The mechanics of assessing and collecting property taxes is a lengthy one which involves several steps carried out by a number of different local government offices over a 30-month period:

  • The Township or Multi-township Assessor’s offices have the task of assessing the property within their respective jurisdictions. These property assessments are used to apportion the cost of local government services and schools paid for by all taxpayers in the boundaries of the local government or school district.
  • The County Supervisor of Assessments prepares and maintains tax maps and up-to-date lists of property owners’ names, addresses, and property record cards for all real estate.
  • The County Clerk prepares the assessment role and distributes it to the Supervisor of Assessments, determines the tax levy according to tax levy ordinances, extends the tax rate over the value of the property for each taxing district, and establishes pertinent tax rates for the bills.
  • The County Treasurer mails all tax bills, disburses money to various taxing bodies, and holds and/or invests all county funds.
  • Local governments spend tax dollars according to budgets adopted during the previous fiscal year.

If PTELL is approved by the voters in November 2000, the county clerk will notify all taxing districts located in the county (as well as the Illinois Department of Revenue) that the referendum was held and approved by the voters. For taxing districts located entirely within a county, the PTELL applies to levies made in 2001 that are payable in 2002.

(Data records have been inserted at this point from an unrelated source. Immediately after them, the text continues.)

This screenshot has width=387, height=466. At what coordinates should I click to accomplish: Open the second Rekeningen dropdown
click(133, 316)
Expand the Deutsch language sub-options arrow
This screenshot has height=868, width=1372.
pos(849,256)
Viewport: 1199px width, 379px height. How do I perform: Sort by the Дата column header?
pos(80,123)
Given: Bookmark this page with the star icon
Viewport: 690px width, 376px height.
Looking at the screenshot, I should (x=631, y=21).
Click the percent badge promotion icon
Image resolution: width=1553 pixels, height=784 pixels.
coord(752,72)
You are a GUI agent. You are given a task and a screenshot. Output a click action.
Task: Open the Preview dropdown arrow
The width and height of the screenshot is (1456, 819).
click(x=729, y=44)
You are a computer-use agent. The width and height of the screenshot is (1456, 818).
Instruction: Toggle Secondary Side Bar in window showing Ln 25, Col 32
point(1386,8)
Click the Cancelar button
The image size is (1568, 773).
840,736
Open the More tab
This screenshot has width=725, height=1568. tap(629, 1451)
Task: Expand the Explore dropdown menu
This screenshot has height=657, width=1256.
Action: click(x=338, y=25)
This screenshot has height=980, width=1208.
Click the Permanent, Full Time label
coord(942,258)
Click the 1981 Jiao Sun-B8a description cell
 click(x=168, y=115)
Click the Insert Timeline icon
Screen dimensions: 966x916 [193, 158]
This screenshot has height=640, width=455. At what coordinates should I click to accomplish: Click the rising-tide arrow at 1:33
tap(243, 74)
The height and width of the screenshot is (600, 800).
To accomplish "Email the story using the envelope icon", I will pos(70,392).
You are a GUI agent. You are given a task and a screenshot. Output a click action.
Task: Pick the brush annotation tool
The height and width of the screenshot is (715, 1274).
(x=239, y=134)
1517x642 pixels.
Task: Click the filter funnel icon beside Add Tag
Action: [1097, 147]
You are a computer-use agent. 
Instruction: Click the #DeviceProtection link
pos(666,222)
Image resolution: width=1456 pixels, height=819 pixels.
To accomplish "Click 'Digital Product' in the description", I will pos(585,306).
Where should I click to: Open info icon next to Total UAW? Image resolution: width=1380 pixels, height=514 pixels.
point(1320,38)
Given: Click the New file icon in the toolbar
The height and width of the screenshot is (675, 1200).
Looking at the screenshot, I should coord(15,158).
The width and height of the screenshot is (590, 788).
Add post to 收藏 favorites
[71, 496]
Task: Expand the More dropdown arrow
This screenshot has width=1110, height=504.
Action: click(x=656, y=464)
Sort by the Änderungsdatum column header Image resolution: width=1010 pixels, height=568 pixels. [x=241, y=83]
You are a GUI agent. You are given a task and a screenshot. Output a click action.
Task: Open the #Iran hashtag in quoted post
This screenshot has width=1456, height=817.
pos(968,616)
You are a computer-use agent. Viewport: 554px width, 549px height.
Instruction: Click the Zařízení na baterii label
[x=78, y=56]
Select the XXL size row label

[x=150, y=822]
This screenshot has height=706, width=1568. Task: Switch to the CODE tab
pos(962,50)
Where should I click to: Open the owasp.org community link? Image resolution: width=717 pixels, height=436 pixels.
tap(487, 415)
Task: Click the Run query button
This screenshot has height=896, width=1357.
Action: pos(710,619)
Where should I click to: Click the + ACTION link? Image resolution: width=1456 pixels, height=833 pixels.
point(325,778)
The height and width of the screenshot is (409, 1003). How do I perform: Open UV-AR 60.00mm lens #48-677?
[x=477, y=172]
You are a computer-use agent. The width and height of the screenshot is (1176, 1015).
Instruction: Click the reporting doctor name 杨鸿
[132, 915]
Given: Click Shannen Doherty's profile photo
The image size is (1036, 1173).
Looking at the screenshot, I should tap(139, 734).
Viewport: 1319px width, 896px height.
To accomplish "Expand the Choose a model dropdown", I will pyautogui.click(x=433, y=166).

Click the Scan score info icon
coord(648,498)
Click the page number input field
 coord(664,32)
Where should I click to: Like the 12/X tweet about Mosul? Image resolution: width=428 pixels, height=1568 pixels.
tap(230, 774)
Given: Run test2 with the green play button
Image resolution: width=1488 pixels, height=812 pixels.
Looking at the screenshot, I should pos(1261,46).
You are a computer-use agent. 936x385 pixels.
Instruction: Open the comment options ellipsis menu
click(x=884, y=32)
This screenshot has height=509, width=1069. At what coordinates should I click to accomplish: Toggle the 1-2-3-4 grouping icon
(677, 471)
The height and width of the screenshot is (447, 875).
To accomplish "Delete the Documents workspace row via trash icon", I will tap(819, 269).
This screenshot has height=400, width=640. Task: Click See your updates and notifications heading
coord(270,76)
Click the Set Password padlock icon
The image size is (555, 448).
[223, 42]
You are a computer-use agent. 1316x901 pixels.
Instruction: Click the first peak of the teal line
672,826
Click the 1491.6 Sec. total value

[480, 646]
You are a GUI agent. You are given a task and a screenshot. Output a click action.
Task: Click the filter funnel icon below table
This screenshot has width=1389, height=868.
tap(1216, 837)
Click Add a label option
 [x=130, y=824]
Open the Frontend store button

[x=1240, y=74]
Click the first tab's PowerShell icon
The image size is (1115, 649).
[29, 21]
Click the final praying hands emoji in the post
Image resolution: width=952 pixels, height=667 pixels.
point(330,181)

By state statute, DuPage, Kane, Lake, McHenry, and Will counties became subject to PTELL for the 1991 levy year and Cook County was added for the 1994 levy year. Public Act 89-510 allows county boards to put the issue before the voters by placing a referendum on the ballot. Home rule districts (primarily communities over 25,000 in population) are exempt from the law.

Since 1996, 28 counties have approved PTELL. Nine have voted it down.

What Questions Should You Ask Regarding This Issue?

  • How does this issue affect me?
  • Have property tax rates been increasing or decreasing here?
  • What effect will this referendum have on our school district, park district, library, and other services?

Proponents of the Property Tax Extension Limitation Law Say:

  • “This legislation limits the rate of property tax growth so that home owners and property owners are not taxed at a rate growing faster than the value of their property.”
  • “Voters will be more involved in decision-making; when specific local governments need more funding, they can present their case to the people and increase their revenue through referendum.”

Opponents of the Property Tax Extension Limitation Law Say:

  • “This is actually a reduction in local control, which may affect counties that are having significant capital development projects.”
  • “These caps can increase rates in the short run, as local governments may increase their rates to prepare for the potential of tighter controls.”
  • “Caps are irrelevant to counties with stable populations and growth.”